For subjective measurements, differences between baseline and follow up measurements were statistically significant for reduction in neck pain and disability, as has been shown in previous research [38]. However, no statistically significant difference was found for the Dizziness Handicap Inventory, suggesting sensorimotor function and neck muscle endurance exercises alone do not affect dizziness in patients with chronic WAD. This is, however, in contrast to previous research that have shown improvements using neck-specific exercise on dizziness for patients with chronic WAD [57], as well as patients with other conditions related to the neck such as cervical radiculopathy [58]. The differences may be due to different study criteria, measurements used, and sample size.

Interestingly, correlational analysis showed correlations between two kinesthetic metrics (AA difficult and US difficult) to both Pre- and Post-VAS in baseline measurements, with a higher correlation between Post-VAS and US difficult, while two metrics (US medium and difficult) in the follow-up measurements were found to correlate with Post-VAS score. This might suggest that the Fly test is triggering or increasing pain levels with participants.
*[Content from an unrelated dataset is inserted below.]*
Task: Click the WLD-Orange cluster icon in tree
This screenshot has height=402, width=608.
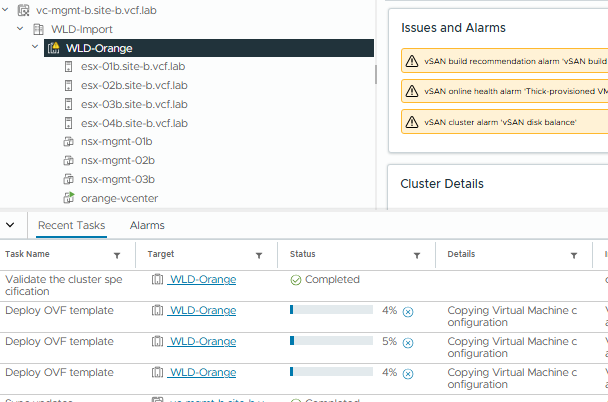Action: click(53, 48)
A possible resason could be that individuals who are lacking movement control might be overactivating bigger muscle groups of the neck, thus increasing or triggering a pain response.

Other research has shown meaningful change in kinesthesia following a kinesthesia exercise program [24, 30]. The exercise program in this study shows promise in improving kinesthesia and reducing neck pain and disability in the chronic WAD phase. However, future research might benefit from focusing on adding kinesthetic exercises to the exercise protocol and evaluating its beneficial effects on dizziness or further improvements in kinesthesia. Local neck treatment might also be beneficial to this program as local neck treatment has been shown to reduce dizziness in individuals with neck pain [59, 60].

Trial limitations

Due to the Covid-19 epidemic, researchers were not able to recruit 15 into the NSE group and 15 to the NSEIT group as was the original protocol, resulting in 80% of the treatment group being treated primarily remotely. However, NSEIT was non-inferior to NSE and demonstrated sustained clinically important changes in disability and pain for approximately 50% of patients with WAD grades II and III [61]. Authors believe that neck-specific exercises also will improve kinesiophibia to the same extent regardless of the different way to deliver the exercises. Both WAD-groups received the same exercises and the same information, although distributed differently. There were no significant differences in outcome between the two groups (NSEIT vs. NSE) in other variables such as pain and disability [61]. For interpretation of results, researchers had to trust participants to keep an honest exercise diary. A total of 77% of participants in the injured group were female, leaving only seven males in this group. The low proportion of males might have skewed results in regard to male-female differences in means of measurements, but gender proportion was in line with earlier studies regarding WAD [33, 38, 57]. Finally, the control arm only underwent measurements once, making impossible an analysis over time to evaluate the learning effect of the Fly test for the control group. Learning effect from clinical testing have been well documented and has for example been shown to maintain during a 2-month period in the 6-minute walking test [62]. Therefore, it would have been of great value to test the control group again in order to account for the learning effect of the Fly test.

Conclusions

The exercise program shows promising results in improving kinesthesia and reducing neck pain and disability in the chronic WAD phase. Kinesthesia can thereby be improved in chronic WAD patients without the use of specific kinesthetic exercises. Future research might benefit from focusing on adding kinesthetic exercises to the exercise protocol and evaluating its beneficial effects on dizziness or further improvement in kinesthesia. The results may be generalizable to participants with WAD II and III.